Dataset entries —
========
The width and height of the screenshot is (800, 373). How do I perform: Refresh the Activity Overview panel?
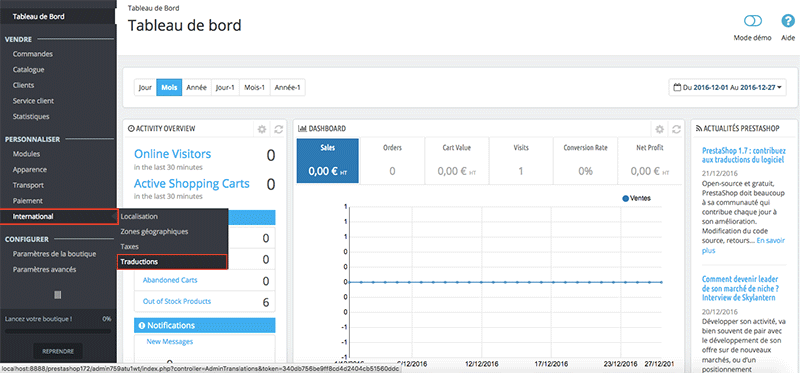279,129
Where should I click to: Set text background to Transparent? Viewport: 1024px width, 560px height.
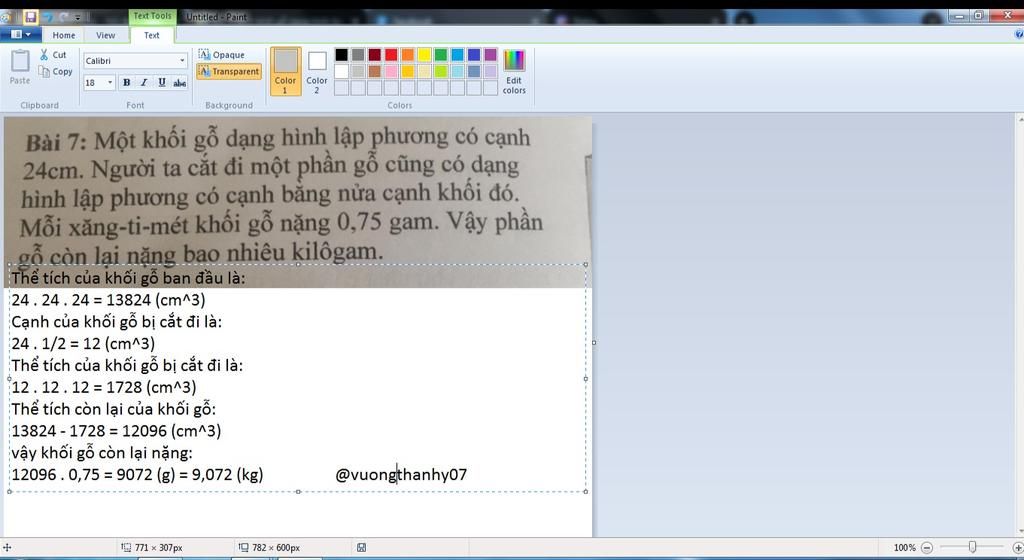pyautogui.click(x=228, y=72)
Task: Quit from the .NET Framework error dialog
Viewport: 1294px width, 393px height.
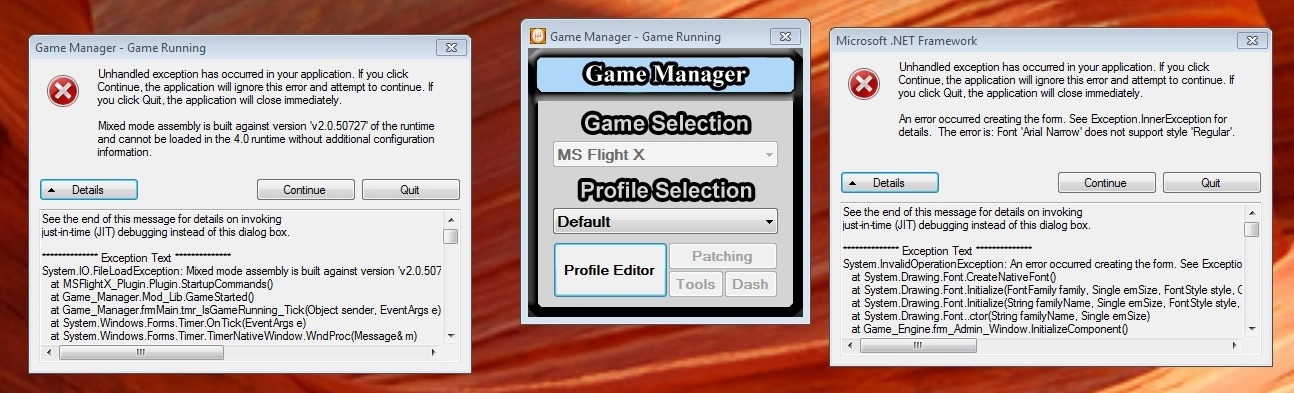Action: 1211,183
========
Problem — Nothing in the entries above should change when they are printed again, except that the pictures are dropped.

Worked solution —
The width and height of the screenshot is (800, 373). How do I perform: Refresh the Activity Overview panel?
279,129
Where should I click to: Set text background to Transparent? Viewport: 1024px width, 560px height.
pyautogui.click(x=228, y=72)
Task: Quit from the .NET Framework error dialog
Viewport: 1294px width, 393px height.
Action: 1211,183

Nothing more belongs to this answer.